Woodside Energy posted a fall in first-quarter revenue on Friday compared with the previous three-month period due to lower realised oil and liquefied natural gas prices and flagged declining production volumes at some of its major projects.

Australia's largest LNG exporter said production from its Bass Strait project in Victoria and Pyrenees and Pluto LNG projects in Western Australia fell in the first quarter.

Shares of Woodside fell as much 3.1%, hitting their lowest since May 2022, while the benchmark stock index .AXJO was last down 1.5%.

Woodside, which recently ditched its $52 billion merger talks with smaller rival Santos, said revenue fell 12% from the fourth quarter of last financial year to $2.97 billion.

LNG and crude oil prices rose during the March quarter amid the Middle-East conflict and the Red Sea attacks, but were still lower than the December quarter.

Woodside's quarterly average realised price fell to $63 per barrels of oil equivalent (boe) from $67 in the prior quarter.

"Overall, a reasonable performance in the quarter, with revenue and growth projects on track but production trailing," said Adrian Prendergast, an analyst at brokerage Morgans.

Woodside reported first-quarter output of 44.9 million barrels of oil equivalent (mmboe), down 7% from the previous quarter.

"The business today is performing largely in line with expectations, but we remain concerned about the portfolio being highly concentrated and ex-growth, necessitating sizable M&A," Citi analysts said in a note.

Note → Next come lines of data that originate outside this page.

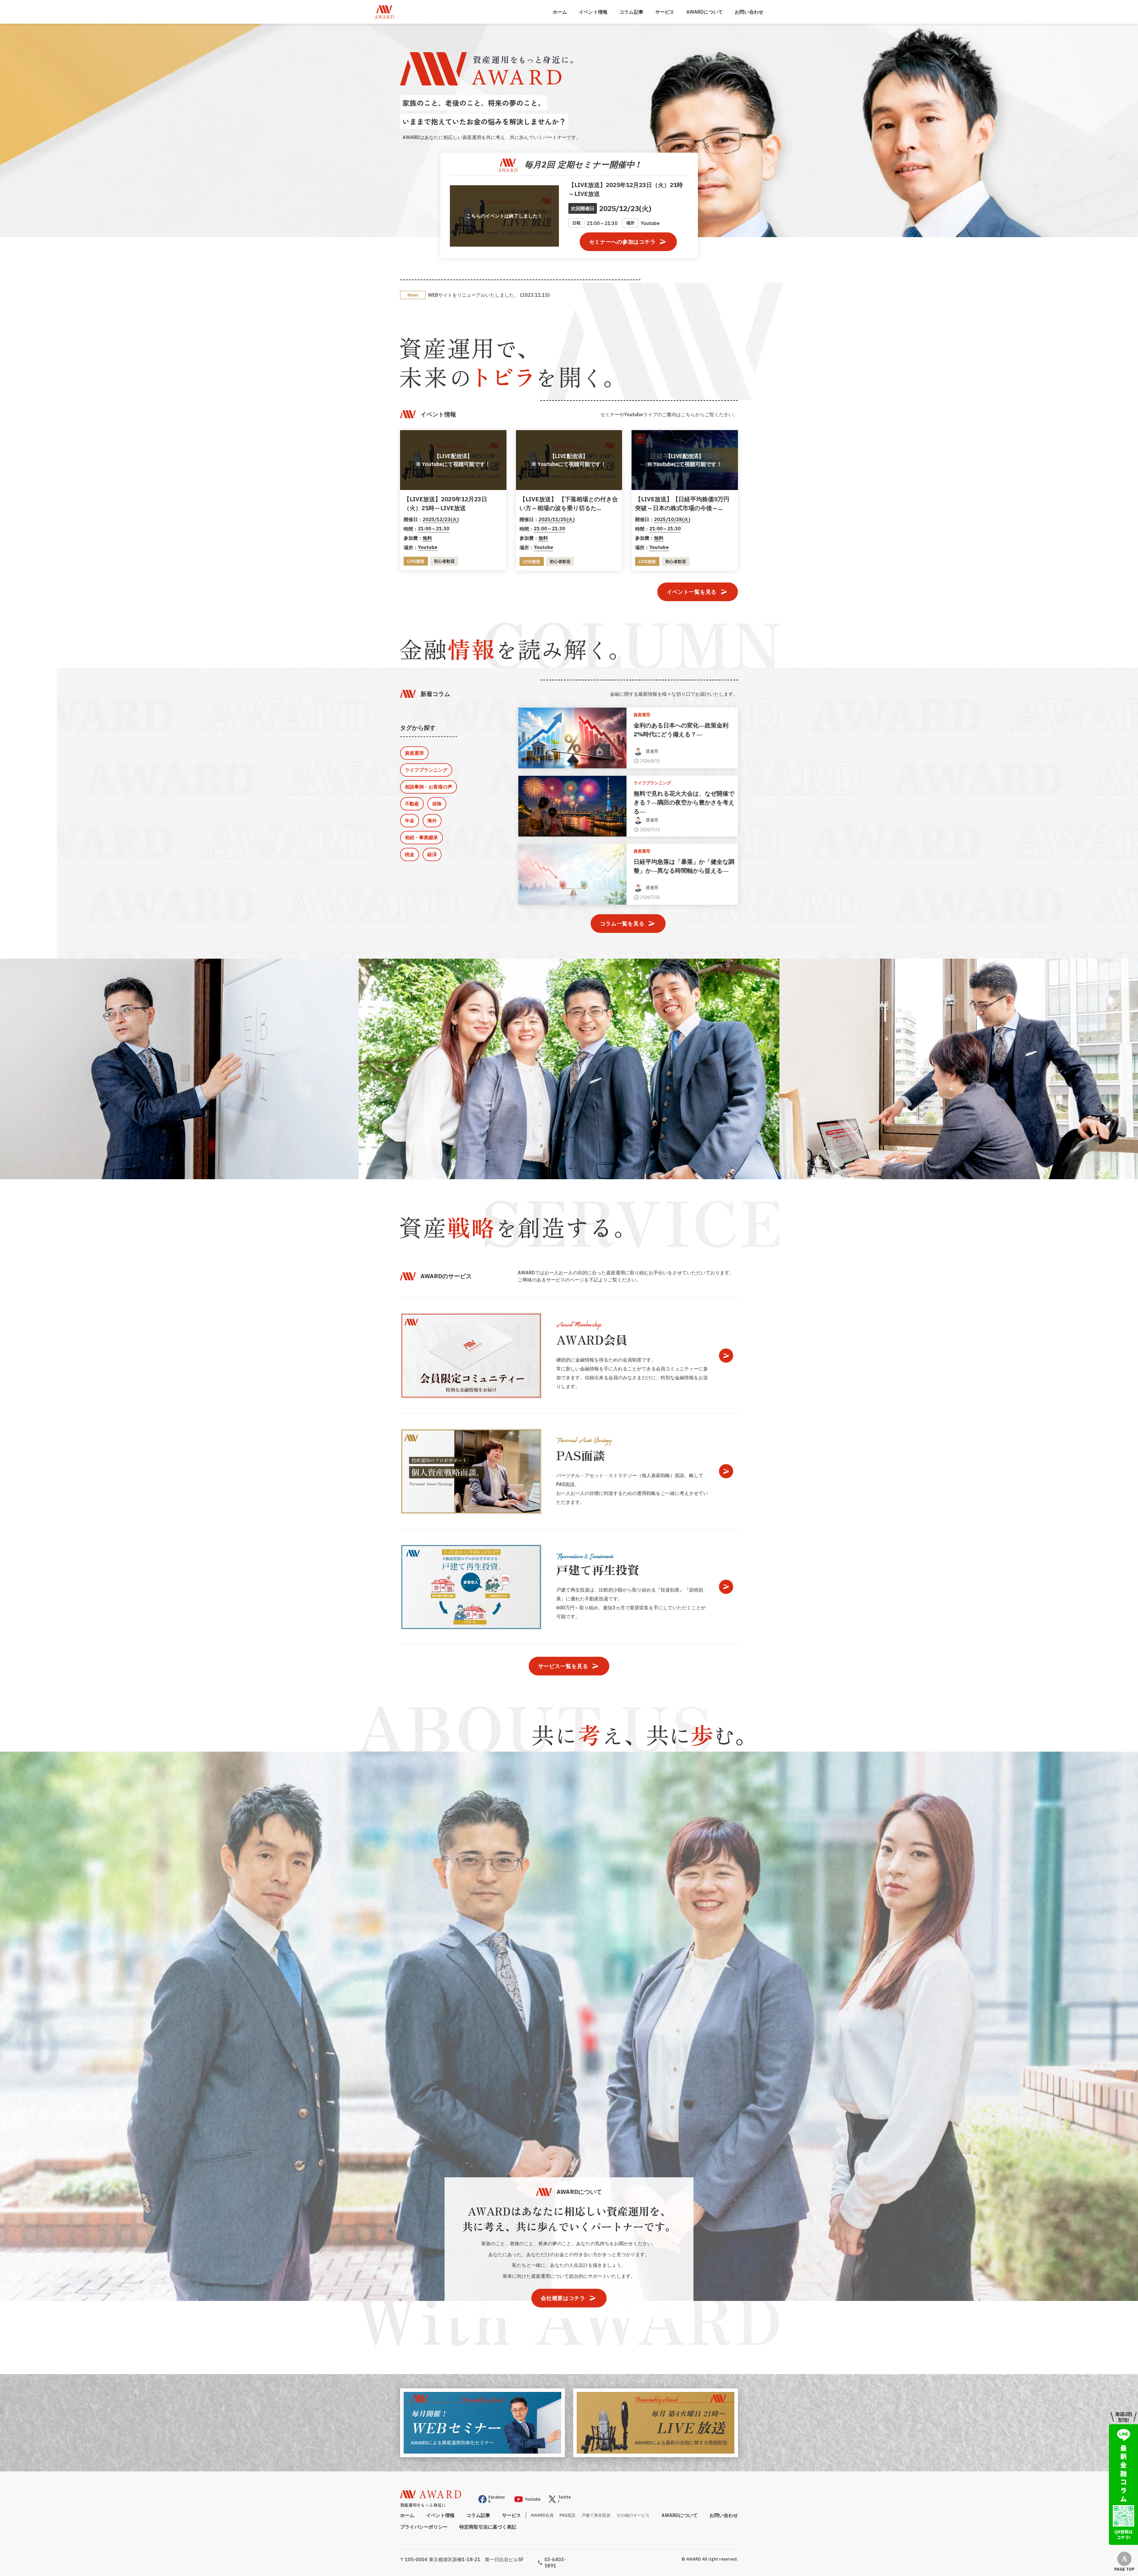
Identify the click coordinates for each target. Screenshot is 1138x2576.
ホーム (560, 12)
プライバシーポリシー (423, 2526)
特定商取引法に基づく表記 (487, 2526)
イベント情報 (593, 12)
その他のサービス (633, 2515)
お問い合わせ (749, 12)
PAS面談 (568, 2515)
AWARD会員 (542, 2515)
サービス (665, 12)
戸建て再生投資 (595, 2515)
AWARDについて (704, 12)
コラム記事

Commissioning activities are underway at the company's Sangomar project in Senegal, where maiden oil production is expected in the middle of 2024, Woodside said.

The Perth-based company kept its full-year production estimates unchanged.

Woodside, which is advancing a slate of expansion projects, has faced calls from major shareholders to address concerns around the handling of climate risk.

"Feedback arising from our engagement with investors and stakeholders reflects the challenges and complexities of navigating the energy transition," CEO Meg O'Neill said.